Phenotype of lymphocyte subsets after autologous peripheral blood stem cell transplantation

The expression of CD45RA(+) and CD45RO(+) isoforms on T cells and the recovery of B lymphocytes and NK cells after autologous peripheral blood stem cell transplantation (PBSCT) were studied during the early period following transplantation. The same panel of monoclonal antibodies was used to analyze the lymphocyte subsets after allogeneic bone marrow transplantation (allo-BMT) and in cord blood. The CD4(+) subsets regenerated differently from the CD8(+) isoforms and the CD4(+)CD45RA(+) subset appears to be the only thymus-dependent regenerating population post-transplantation.

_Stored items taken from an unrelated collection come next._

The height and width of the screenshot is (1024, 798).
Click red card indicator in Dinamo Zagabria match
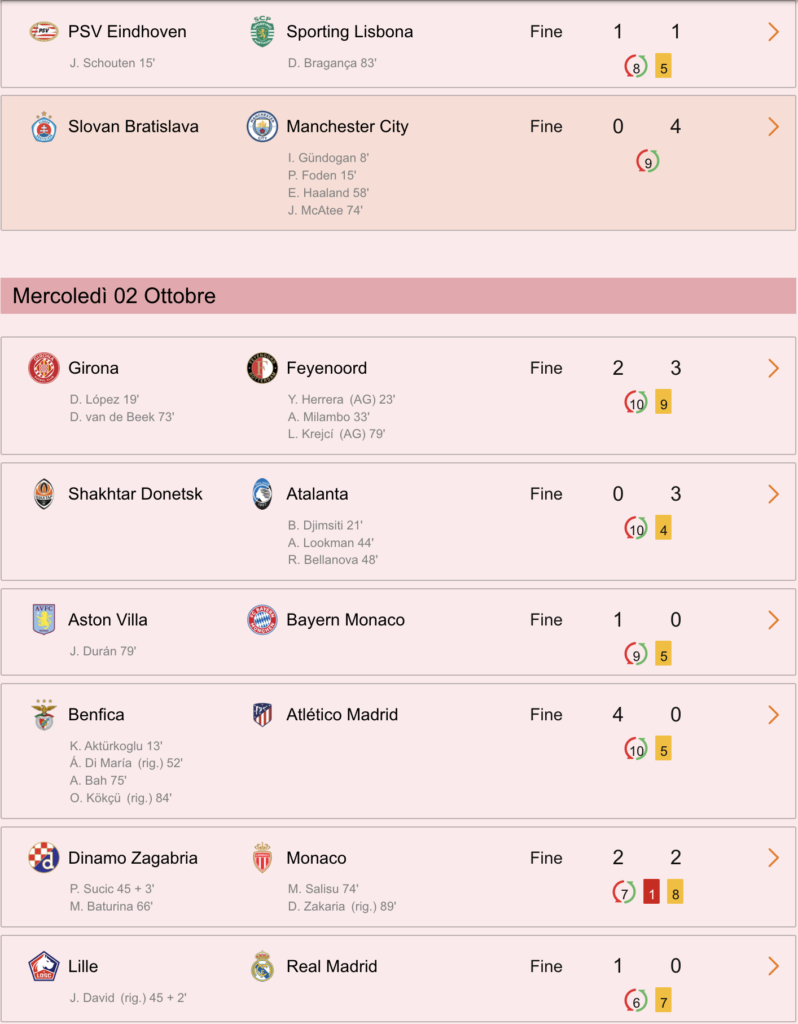click(x=651, y=893)
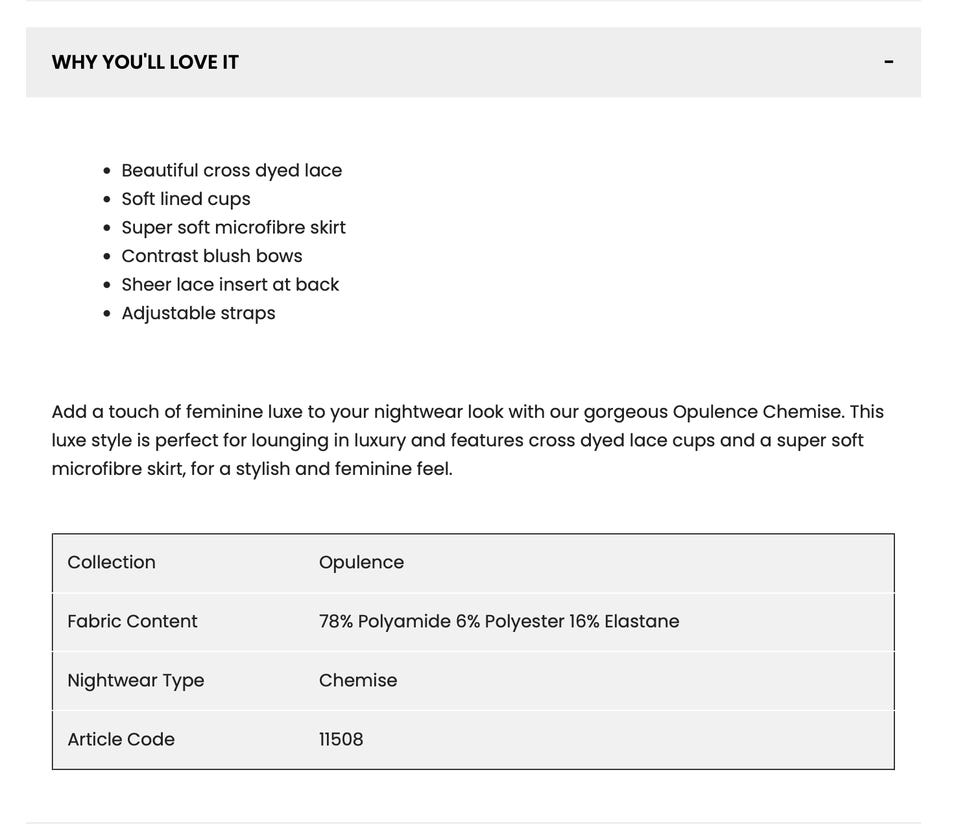The height and width of the screenshot is (824, 960).
Task: Click the 'Beautiful cross dyed lace' bullet
Action: [231, 170]
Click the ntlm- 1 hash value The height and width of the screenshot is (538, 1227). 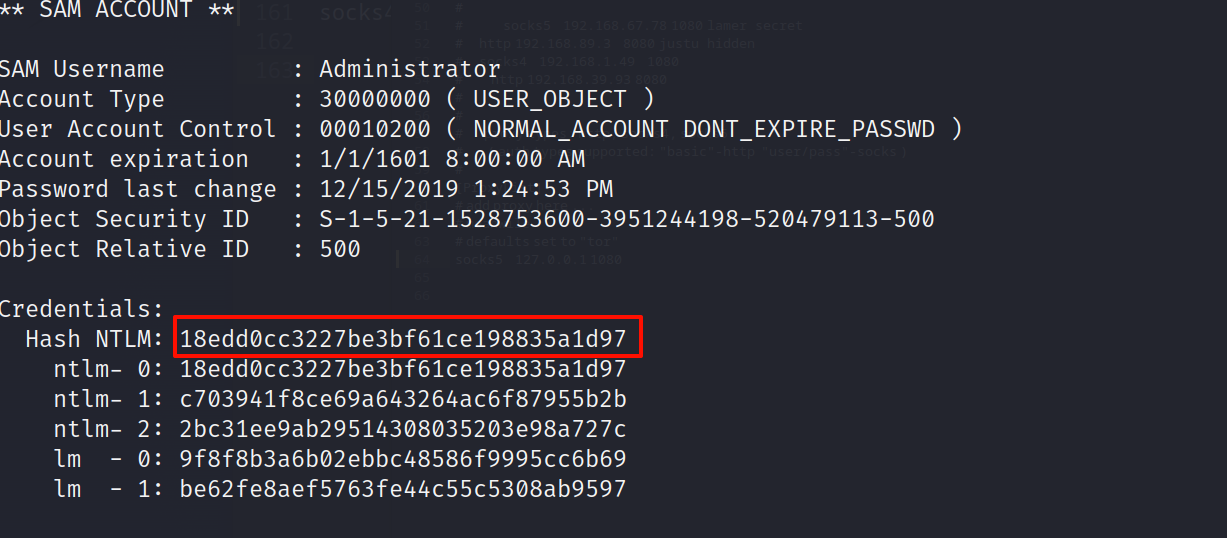403,399
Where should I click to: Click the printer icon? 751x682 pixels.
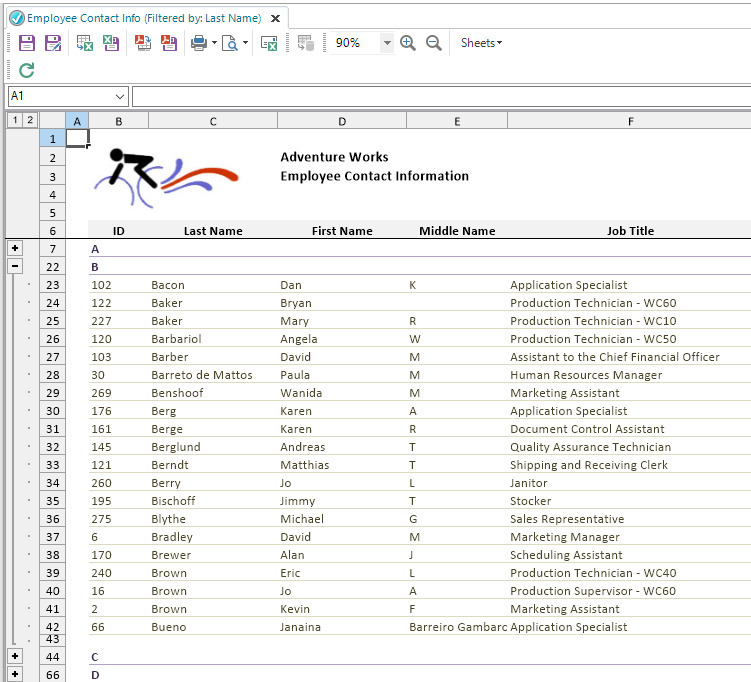tap(199, 43)
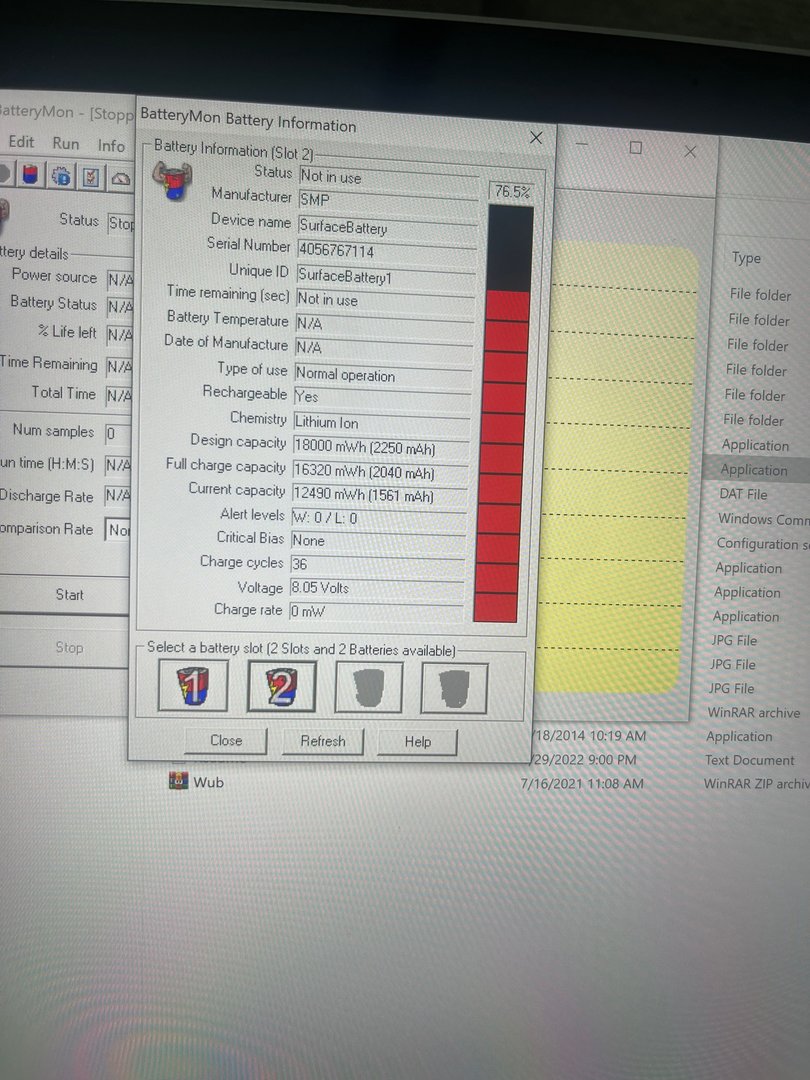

Since the CD8(+) CD45RA(+) and CD8(+) CD45RO(+) isoforms recovered to normal levels within a month after PBSCT and within 3 months after allo-BMT, there seems to be no thymic influence on the regeneration of the immature CD8(+)CD45RA(+) subset. The regeneration of the CD4(+) cells was markedly delayed, but was faster in the PBSCT recipients, mainly because of the faster recovery of the mature CD4(+) CD45RO(+) subset. The pattern of surface antigens on T lymphocytes after transplantation did not resemble the antigen pattern on cord blood cells. The CD19(+) CD20(+) cells recovered earlier in the PBSCT group and remained compromised after allo-BMT during the time studied. The faster B lymphocyte regeneration correlates with the faster reconstitution of the mature CD4(+)CD45RO(+) cells. The pattern of antigens CD38(+), HLA-DR(+), CD10(+) on B lymphocytes of the recovery phase resembled the pattern on B cells of cord blood lymphocytes. The NK cells were not deficient at any time post-transplant in both groups.